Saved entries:
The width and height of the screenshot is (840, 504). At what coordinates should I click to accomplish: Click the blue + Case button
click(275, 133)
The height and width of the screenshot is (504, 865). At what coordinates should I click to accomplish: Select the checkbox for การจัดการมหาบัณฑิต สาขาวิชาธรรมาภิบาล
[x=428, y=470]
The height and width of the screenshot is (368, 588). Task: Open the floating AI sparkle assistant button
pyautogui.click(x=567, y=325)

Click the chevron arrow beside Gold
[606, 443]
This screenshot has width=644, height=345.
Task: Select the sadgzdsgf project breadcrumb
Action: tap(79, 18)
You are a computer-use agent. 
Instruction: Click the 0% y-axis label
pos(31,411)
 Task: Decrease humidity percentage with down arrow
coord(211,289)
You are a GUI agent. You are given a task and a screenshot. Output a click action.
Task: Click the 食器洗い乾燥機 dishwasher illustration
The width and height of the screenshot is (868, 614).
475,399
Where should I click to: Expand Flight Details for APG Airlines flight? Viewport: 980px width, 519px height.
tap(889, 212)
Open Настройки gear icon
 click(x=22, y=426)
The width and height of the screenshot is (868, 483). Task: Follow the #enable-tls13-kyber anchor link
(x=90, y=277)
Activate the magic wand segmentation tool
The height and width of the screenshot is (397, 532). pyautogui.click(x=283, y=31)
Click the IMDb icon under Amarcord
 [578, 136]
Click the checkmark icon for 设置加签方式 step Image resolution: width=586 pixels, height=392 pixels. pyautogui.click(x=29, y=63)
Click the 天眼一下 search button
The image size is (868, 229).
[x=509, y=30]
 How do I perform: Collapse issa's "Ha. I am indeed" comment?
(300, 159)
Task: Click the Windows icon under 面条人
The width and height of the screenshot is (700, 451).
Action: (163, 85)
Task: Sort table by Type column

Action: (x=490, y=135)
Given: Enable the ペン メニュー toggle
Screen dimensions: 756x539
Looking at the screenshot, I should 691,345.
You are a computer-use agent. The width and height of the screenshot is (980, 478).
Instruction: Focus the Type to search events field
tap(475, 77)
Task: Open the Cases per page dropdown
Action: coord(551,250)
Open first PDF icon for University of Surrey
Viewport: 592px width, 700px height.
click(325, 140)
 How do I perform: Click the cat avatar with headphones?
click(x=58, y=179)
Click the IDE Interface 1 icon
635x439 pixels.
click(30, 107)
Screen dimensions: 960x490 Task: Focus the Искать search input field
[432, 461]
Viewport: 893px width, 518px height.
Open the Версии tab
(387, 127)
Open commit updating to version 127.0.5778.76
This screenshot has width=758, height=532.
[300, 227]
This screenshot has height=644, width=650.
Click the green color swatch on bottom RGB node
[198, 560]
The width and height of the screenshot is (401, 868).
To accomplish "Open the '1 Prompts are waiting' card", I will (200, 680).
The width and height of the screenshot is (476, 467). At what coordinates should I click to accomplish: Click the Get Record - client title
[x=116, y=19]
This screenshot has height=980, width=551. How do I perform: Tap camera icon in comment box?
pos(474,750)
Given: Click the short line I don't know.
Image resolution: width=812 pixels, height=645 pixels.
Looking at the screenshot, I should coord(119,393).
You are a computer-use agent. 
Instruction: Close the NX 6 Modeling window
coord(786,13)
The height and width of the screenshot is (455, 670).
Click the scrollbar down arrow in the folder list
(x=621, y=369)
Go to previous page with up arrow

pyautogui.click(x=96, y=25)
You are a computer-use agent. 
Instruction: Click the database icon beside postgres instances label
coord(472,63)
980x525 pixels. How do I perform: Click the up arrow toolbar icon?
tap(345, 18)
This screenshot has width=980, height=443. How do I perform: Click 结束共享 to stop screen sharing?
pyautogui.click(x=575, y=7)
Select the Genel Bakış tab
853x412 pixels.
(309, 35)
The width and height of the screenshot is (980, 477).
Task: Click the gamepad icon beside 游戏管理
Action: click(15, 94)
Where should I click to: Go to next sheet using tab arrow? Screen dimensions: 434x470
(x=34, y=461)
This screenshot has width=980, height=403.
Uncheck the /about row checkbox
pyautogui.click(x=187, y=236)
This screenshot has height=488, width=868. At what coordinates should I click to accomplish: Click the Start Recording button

▶ [Requirement] Each line above must be reproduced exactly.

▶ [Exercise answer]
The width and height of the screenshot is (840, 504). At what coordinates should I click to accomplish: Click the blue + Case button
click(275, 133)
The height and width of the screenshot is (504, 865). At what coordinates should I click to accomplish: Select the checkbox for การจัดการมหาบัณฑิต สาขาวิชาธรรมาภิบาล
[x=428, y=470]
The height and width of the screenshot is (368, 588). Task: Open the floating AI sparkle assistant button
pyautogui.click(x=567, y=325)

Click the chevron arrow beside Gold
[606, 443]
This screenshot has width=644, height=345.
Task: Select the sadgzdsgf project breadcrumb
Action: tap(79, 18)
You are a computer-use agent. 
Instruction: Click the 0% y-axis label
pos(31,411)
 Task: Decrease humidity percentage with down arrow
coord(211,289)
You are a GUI agent. You are given a task and a screenshot. Output a click action.
Task: Click the 食器洗い乾燥機 dishwasher illustration
The width and height of the screenshot is (868, 614).
475,399
Where should I click to: Expand Flight Details for APG Airlines flight? Viewport: 980px width, 519px height.
tap(889, 212)
Open Настройки gear icon
 click(x=22, y=426)
The width and height of the screenshot is (868, 483). Task: Follow the #enable-tls13-kyber anchor link
(x=90, y=277)
Activate the magic wand segmentation tool
The height and width of the screenshot is (397, 532). pyautogui.click(x=283, y=31)
Click the IMDb icon under Amarcord
 [578, 136]
Click the checkmark icon for 设置加签方式 step Image resolution: width=586 pixels, height=392 pixels. pyautogui.click(x=29, y=63)
Click the 天眼一下 search button
The image size is (868, 229).
[x=509, y=30]
 How do I perform: Collapse issa's "Ha. I am indeed" comment?
(300, 159)
Task: Click the Windows icon under 面条人
The width and height of the screenshot is (700, 451).
Action: (163, 85)
Task: Sort table by Type column

Action: (x=490, y=135)
Given: Enable the ペン メニュー toggle
Screen dimensions: 756x539
Looking at the screenshot, I should 691,345.
You are a computer-use agent. The width and height of the screenshot is (980, 478).
Instruction: Focus the Type to search events field
tap(475, 77)
Task: Open the Cases per page dropdown
Action: coord(551,250)
Open first PDF icon for University of Surrey
Viewport: 592px width, 700px height.
click(325, 140)
 How do I perform: Click the cat avatar with headphones?
click(x=58, y=179)
Click the IDE Interface 1 icon
635x439 pixels.
click(30, 107)
Screen dimensions: 960x490 Task: Focus the Искать search input field
[432, 461]
Viewport: 893px width, 518px height.
Open the Версии tab
(387, 127)
Open commit updating to version 127.0.5778.76
This screenshot has width=758, height=532.
[300, 227]
This screenshot has height=644, width=650.
Click the green color swatch on bottom RGB node
[198, 560]
The width and height of the screenshot is (401, 868).
To accomplish "Open the '1 Prompts are waiting' card", I will (200, 680).
The width and height of the screenshot is (476, 467). At what coordinates should I click to accomplish: Click the Get Record - client title
[x=116, y=19]
This screenshot has height=980, width=551. How do I perform: Tap camera icon in comment box?
pos(474,750)
Given: Click the short line I don't know.
Image resolution: width=812 pixels, height=645 pixels.
Looking at the screenshot, I should coord(119,393).
You are a computer-use agent. 
Instruction: Close the NX 6 Modeling window
coord(786,13)
The height and width of the screenshot is (455, 670).
Click the scrollbar down arrow in the folder list
(x=621, y=369)
Go to previous page with up arrow

pyautogui.click(x=96, y=25)
You are a computer-use agent. 
Instruction: Click the database icon beside postgres instances label
coord(472,63)
980x525 pixels. How do I perform: Click the up arrow toolbar icon?
tap(345, 18)
This screenshot has width=980, height=443. How do I perform: Click 结束共享 to stop screen sharing?
pyautogui.click(x=575, y=7)
Select the Genel Bakış tab
853x412 pixels.
(309, 35)
The width and height of the screenshot is (980, 477).
Task: Click the gamepad icon beside 游戏管理
Action: click(15, 94)
Where should I click to: Go to next sheet using tab arrow? Screen dimensions: 434x470
(x=34, y=461)
This screenshot has width=980, height=403.
Uncheck the /about row checkbox
pyautogui.click(x=187, y=236)
This screenshot has height=488, width=868. At what coordinates should I click to accomplish: Click the Start Recording button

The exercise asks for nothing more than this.